Research in Motion, which runs the service from a network operations center in Waterloo, Ontario, may get a black eye from the net’s failure, but it sidestepped a haymaker, apparently by sheer luck. That’s because the disruption began in the evening, when most North American users were past or near the end of their business day.
If the service had stopped at 8 a.m. Eastern Time instead of 8 p.m., “there would have been panic in the streets,” says Frank Gilman, CTO for Allen Matkins, a big Los Angeles law firm that, like many other white collar companies, seems to be powered by an endless stream of e-mails to and from BlackBerry handhelds.
Sometimes called “Crackberries” because of their addictive nature, the wireless devices are reshaping organizational work habits and expectations, liberating users from the office even as they introduce a new level of stress and anxiety according to some researchers. RIM’s success has attracted plenty of rivals, including Microsoft, as more and more enterprises seek to extend corporate e-mail to mobile devices.
The impact of the outage in BlackBerry service varied widely, according to some enterprise users. Some slept through it. Some had e-mails delayed for three or four hours, others for twice that long. Some were running into delays as late as Wednesday morning eastern time.

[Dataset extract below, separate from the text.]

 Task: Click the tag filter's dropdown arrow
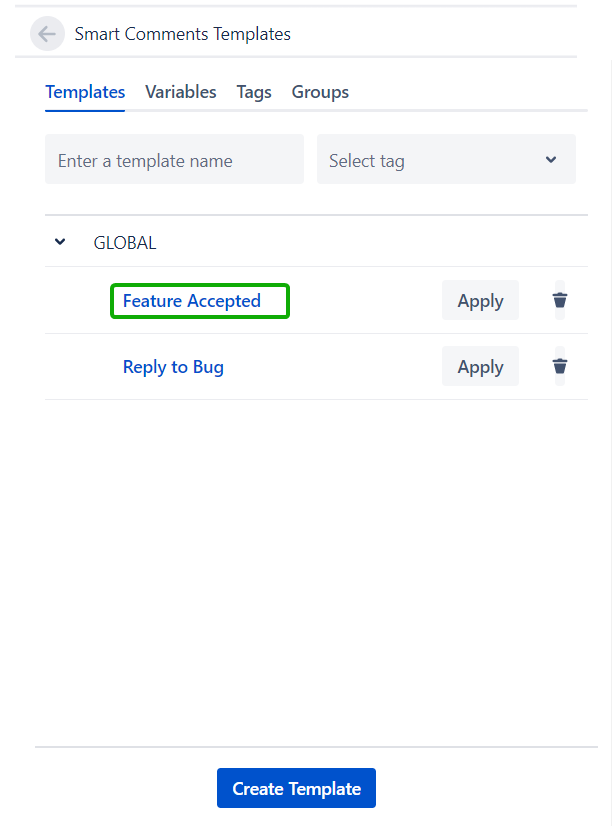tap(551, 160)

Even now, nearly 24 hours after RIM’s network started getting flakey, the company has given its customers almost no information about what went wrong, how it went wrong, or what RIM is doing to minimize it happening again.
Around 9 a.m. ET Wednesday, RIM sent a confidential “service interruption update” to North American customers. The e-mail says the company’s NOC began investigating about 8:15 p.m. Eastern Tuesday “began investigating monitoring alerts in regards to issues with BlackBerry service.”

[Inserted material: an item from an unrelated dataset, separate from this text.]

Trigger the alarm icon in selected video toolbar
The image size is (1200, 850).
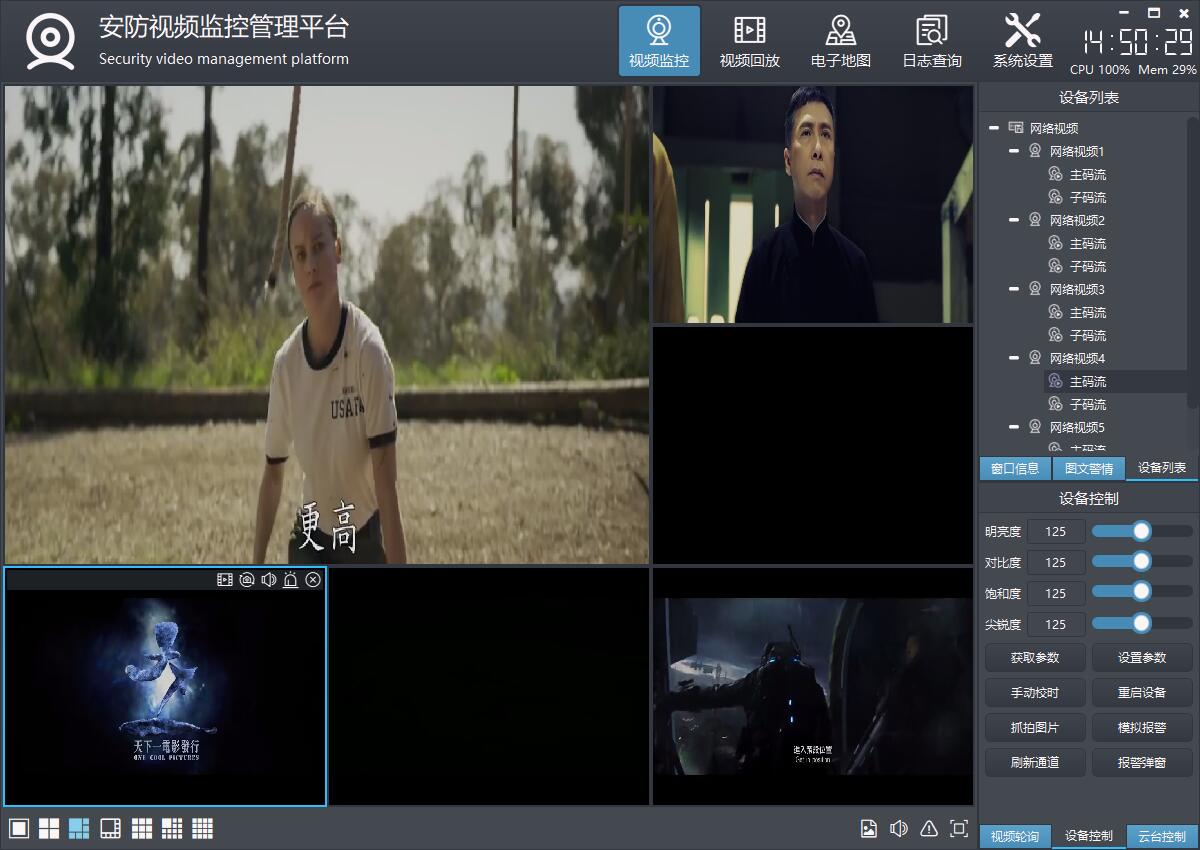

“Initial investigations revealed an issue with the BlackBerry Infrastructure. Subsequent troubleshooting efforts were not immediately successful in restoring service,” according to the e-mail. “At approximately [2 a.m. ET, or six hours later] on April 18, in an effort to restore service, the components and services for the BlackBerry Infrastructure for the Americas were restarted.”
The update says that at as of about 9 a.m. ET Wednesday the “service has been operating near expected traffic levels” though some users may see delays until queued-up messages are cleared.
Perhaps optimistically, the update concluded, “Thank you for your continued support, and we apologize for any inconvenience.”
The inconvenience seems to have been much less than it would have been if the stream of e-mails had dried up during regular business hours. Nevertheless, there are signs that the impact has been significant. In one Web-based poll conducted Wednesday morning by Profitline, a telecom expense management firm, 81% of respondents (IT and telecom professionals at big companies) said the outage had cause disruptions. Almost 45% said there had been a "moderate or substantial" impact to enterprise productivity, according to ProfitLine.